Provided information →
▬▬▬▬▬▬▬▬▬▬

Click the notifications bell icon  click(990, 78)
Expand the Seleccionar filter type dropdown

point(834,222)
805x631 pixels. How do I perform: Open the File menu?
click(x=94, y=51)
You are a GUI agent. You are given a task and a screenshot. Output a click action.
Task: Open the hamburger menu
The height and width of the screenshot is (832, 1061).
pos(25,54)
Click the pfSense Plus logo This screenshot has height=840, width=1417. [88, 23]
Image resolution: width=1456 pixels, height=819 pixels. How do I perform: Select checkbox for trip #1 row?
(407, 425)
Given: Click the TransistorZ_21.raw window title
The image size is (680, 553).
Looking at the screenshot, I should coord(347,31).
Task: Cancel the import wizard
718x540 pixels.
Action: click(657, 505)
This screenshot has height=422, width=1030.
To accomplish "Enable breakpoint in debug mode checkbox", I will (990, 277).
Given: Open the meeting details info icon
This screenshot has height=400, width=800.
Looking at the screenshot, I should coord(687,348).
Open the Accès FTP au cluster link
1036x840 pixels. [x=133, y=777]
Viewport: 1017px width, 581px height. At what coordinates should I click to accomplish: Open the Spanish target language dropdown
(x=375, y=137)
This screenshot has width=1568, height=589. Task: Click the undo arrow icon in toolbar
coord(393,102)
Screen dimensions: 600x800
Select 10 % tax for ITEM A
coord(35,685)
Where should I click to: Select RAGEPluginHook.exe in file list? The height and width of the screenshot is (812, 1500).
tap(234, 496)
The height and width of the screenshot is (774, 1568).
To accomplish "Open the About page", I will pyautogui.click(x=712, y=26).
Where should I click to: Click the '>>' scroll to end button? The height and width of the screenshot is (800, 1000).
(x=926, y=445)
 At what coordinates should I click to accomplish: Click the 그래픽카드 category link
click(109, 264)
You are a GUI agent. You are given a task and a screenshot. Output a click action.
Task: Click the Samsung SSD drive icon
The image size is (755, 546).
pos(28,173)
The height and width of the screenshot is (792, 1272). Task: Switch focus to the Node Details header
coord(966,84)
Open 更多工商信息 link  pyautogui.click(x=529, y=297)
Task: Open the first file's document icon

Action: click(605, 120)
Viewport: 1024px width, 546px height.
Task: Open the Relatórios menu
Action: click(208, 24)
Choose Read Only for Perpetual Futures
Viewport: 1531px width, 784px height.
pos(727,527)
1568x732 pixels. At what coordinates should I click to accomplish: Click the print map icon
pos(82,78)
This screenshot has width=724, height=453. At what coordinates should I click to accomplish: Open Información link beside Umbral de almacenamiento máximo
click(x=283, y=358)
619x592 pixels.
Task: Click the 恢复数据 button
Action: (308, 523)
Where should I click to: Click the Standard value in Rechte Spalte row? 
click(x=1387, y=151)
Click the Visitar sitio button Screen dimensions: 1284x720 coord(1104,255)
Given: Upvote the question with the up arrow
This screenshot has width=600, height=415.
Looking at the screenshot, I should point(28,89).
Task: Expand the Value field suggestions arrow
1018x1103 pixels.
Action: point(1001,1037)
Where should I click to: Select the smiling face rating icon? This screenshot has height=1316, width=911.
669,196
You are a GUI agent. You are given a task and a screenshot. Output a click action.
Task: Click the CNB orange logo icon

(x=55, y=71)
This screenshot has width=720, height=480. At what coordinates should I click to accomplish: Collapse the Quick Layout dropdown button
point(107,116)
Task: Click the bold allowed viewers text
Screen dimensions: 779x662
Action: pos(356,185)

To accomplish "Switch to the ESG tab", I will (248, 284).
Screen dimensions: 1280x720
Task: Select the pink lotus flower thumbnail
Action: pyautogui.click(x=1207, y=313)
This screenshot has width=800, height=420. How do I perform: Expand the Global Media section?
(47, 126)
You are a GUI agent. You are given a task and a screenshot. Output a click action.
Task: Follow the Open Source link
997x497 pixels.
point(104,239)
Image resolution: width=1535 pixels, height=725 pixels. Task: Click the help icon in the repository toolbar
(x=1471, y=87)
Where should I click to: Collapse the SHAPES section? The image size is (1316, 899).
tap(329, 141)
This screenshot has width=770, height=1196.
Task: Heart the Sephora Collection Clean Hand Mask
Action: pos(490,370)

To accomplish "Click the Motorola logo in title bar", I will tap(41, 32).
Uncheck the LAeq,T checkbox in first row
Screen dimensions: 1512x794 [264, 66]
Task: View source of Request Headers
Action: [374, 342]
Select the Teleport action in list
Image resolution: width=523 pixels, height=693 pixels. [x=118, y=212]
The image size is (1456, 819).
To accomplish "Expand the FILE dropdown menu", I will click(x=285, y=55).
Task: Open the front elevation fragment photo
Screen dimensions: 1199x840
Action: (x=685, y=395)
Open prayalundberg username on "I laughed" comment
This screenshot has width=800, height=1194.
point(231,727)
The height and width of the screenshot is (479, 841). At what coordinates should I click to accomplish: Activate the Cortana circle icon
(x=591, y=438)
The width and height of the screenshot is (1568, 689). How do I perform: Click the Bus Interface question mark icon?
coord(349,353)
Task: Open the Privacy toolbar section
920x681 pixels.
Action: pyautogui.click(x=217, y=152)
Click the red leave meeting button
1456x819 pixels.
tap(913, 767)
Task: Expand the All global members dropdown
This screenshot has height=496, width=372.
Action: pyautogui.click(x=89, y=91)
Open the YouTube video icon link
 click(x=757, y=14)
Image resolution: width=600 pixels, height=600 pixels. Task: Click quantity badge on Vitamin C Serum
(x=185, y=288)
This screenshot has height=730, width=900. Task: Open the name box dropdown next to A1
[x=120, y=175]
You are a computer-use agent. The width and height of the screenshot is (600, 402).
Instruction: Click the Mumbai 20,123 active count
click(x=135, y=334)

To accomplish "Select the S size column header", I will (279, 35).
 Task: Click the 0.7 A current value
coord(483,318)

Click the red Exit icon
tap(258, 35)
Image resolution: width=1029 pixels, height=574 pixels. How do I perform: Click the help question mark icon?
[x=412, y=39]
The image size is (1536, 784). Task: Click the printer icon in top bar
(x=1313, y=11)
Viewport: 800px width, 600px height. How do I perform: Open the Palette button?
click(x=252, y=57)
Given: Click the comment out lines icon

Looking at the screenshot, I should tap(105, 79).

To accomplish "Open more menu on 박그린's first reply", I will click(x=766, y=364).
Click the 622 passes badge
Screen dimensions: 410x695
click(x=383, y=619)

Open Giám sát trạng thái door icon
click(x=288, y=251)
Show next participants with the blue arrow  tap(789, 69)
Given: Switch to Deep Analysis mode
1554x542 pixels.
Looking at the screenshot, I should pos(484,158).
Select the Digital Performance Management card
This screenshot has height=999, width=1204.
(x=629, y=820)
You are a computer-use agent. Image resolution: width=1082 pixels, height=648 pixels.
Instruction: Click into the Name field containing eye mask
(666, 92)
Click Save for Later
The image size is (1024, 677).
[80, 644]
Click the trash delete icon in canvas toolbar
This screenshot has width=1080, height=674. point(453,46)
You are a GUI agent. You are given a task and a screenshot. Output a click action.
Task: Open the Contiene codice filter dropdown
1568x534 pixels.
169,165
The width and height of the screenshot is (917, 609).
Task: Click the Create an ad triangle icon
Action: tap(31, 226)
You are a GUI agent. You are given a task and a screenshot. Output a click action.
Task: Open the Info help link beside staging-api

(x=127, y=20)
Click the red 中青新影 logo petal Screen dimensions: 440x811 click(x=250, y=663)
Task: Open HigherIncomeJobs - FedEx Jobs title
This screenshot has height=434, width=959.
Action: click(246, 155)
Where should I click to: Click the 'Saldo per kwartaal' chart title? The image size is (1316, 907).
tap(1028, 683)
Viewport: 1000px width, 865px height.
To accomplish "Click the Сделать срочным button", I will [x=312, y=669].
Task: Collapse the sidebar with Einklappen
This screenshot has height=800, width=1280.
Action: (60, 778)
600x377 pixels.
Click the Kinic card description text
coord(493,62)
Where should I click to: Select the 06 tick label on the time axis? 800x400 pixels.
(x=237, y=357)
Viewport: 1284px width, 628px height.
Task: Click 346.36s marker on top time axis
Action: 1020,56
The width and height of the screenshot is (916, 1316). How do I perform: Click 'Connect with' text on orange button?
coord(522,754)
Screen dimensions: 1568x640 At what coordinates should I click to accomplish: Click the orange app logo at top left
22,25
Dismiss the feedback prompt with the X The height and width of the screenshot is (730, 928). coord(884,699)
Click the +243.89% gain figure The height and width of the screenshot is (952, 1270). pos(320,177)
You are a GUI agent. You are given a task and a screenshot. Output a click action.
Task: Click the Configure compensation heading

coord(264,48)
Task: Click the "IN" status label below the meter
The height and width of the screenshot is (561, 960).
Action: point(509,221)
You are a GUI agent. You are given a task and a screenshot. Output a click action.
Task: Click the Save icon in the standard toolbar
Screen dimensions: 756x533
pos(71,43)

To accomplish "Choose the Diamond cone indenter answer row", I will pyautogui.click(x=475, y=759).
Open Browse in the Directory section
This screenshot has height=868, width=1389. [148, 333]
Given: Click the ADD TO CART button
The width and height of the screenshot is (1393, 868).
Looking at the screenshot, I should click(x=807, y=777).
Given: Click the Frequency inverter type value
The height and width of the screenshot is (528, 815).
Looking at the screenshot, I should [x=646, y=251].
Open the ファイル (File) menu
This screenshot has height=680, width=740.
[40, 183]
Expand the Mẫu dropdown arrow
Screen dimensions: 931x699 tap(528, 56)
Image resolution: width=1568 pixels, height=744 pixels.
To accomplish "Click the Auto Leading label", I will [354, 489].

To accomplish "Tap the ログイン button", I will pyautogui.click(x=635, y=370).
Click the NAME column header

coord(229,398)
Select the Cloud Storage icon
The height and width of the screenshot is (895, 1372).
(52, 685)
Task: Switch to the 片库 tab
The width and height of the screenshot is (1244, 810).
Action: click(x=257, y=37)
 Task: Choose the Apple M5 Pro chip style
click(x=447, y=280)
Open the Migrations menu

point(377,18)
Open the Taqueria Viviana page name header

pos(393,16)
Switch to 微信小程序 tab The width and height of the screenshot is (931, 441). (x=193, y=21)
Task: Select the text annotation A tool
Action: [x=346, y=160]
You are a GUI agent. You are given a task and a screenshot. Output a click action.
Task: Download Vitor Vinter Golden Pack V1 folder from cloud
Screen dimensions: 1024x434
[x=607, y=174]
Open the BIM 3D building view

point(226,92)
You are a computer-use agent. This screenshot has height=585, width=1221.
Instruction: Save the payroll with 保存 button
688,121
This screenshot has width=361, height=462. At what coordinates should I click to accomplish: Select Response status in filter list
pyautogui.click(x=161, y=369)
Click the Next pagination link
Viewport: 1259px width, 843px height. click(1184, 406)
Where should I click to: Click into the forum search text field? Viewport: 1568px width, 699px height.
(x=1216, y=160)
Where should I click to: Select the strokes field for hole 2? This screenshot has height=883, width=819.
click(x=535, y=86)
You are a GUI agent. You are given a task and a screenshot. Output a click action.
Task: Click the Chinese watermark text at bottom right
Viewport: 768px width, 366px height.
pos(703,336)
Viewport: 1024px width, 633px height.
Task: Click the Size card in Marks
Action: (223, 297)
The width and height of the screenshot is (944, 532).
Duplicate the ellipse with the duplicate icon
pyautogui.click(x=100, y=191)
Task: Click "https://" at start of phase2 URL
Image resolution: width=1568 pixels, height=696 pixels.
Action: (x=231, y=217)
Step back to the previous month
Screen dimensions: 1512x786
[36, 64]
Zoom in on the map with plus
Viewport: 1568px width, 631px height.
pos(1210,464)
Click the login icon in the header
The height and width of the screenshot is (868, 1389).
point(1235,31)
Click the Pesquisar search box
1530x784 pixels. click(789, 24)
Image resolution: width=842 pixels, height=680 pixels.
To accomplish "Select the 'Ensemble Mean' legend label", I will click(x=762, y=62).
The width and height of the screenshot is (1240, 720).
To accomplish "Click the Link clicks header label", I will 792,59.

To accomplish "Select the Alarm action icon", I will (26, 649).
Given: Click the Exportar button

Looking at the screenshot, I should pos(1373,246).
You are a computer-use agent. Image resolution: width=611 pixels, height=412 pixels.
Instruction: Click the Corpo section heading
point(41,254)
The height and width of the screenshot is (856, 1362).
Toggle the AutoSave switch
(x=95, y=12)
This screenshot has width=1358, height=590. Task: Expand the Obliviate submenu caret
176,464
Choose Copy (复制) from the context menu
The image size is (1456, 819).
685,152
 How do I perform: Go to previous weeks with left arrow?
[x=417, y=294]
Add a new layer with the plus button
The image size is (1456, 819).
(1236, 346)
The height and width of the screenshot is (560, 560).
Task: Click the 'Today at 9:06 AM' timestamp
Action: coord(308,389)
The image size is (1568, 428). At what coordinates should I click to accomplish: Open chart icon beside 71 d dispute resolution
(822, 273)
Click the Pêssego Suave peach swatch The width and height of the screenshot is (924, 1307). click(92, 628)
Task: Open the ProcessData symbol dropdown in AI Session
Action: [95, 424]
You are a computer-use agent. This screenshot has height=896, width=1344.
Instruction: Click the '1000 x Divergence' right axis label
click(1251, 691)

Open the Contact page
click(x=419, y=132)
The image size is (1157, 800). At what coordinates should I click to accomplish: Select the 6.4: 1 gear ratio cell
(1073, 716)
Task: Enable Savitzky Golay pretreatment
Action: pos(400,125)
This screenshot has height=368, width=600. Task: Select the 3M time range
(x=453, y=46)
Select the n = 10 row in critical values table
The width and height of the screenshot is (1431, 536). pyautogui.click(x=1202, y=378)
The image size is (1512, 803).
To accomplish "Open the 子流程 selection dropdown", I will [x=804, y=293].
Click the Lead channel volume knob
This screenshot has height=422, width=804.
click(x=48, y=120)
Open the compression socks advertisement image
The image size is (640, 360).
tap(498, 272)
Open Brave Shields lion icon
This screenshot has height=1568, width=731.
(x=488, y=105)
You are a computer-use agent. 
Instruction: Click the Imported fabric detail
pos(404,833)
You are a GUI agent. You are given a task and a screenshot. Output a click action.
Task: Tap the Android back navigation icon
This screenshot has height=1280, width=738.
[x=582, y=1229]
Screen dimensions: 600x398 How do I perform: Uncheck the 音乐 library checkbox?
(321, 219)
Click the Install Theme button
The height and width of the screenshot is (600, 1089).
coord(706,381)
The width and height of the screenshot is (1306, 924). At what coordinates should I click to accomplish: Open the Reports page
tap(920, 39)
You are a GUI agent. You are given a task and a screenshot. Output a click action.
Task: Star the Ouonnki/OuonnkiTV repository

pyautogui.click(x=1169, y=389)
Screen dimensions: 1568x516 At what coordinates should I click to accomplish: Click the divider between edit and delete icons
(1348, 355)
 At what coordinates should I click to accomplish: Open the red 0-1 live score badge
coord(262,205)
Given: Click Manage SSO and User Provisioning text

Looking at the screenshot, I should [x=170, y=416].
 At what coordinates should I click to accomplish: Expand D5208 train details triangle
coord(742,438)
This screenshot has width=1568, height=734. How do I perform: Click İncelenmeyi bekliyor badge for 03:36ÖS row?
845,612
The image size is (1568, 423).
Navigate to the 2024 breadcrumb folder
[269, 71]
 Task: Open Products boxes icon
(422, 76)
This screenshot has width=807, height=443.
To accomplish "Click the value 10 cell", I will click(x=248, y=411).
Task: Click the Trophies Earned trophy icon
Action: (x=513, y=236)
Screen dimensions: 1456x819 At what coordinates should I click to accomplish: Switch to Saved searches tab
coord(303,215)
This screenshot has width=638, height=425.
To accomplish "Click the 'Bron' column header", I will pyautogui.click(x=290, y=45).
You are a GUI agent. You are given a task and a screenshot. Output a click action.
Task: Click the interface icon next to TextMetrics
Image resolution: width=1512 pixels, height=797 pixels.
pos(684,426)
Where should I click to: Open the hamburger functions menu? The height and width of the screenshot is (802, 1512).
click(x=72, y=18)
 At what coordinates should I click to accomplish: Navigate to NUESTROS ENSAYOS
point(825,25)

▬▬▬▬▬▬▬▬▬▬

Job →
Write out every line of the entries above, starting with the line that contains "This screenshot has width=1358, height=590." and continuing down through the line that contains "(x=488, y=105)". Include both of those lines and leave out everything else.

Exercise answer →
This screenshot has width=1358, height=590. Task: Expand the Obliviate submenu caret
176,464
Choose Copy (复制) from the context menu
The image size is (1456, 819).
685,152
 How do I perform: Go to previous weeks with left arrow?
[x=417, y=294]
Add a new layer with the plus button
The image size is (1456, 819).
(1236, 346)
The height and width of the screenshot is (560, 560).
Task: Click the 'Today at 9:06 AM' timestamp
Action: coord(308,389)
The image size is (1568, 428). At what coordinates should I click to accomplish: Open chart icon beside 71 d dispute resolution
(822, 273)
Click the Pêssego Suave peach swatch The width and height of the screenshot is (924, 1307). click(92, 628)
Task: Open the ProcessData symbol dropdown in AI Session
Action: [95, 424]
You are a computer-use agent. This screenshot has height=896, width=1344.
Instruction: Click the '1000 x Divergence' right axis label
click(1251, 691)

Open the Contact page
click(x=419, y=132)
The image size is (1157, 800). At what coordinates should I click to accomplish: Select the 6.4: 1 gear ratio cell
(1073, 716)
Task: Enable Savitzky Golay pretreatment
Action: pos(400,125)
This screenshot has height=368, width=600. Task: Select the 3M time range
(x=453, y=46)
Select the n = 10 row in critical values table
The width and height of the screenshot is (1431, 536). pyautogui.click(x=1202, y=378)
The image size is (1512, 803).
To accomplish "Open the 子流程 selection dropdown", I will [x=804, y=293].
Click the Lead channel volume knob
This screenshot has height=422, width=804.
click(x=48, y=120)
Open the compression socks advertisement image
The image size is (640, 360).
tap(498, 272)
Open Brave Shields lion icon
This screenshot has height=1568, width=731.
(x=488, y=105)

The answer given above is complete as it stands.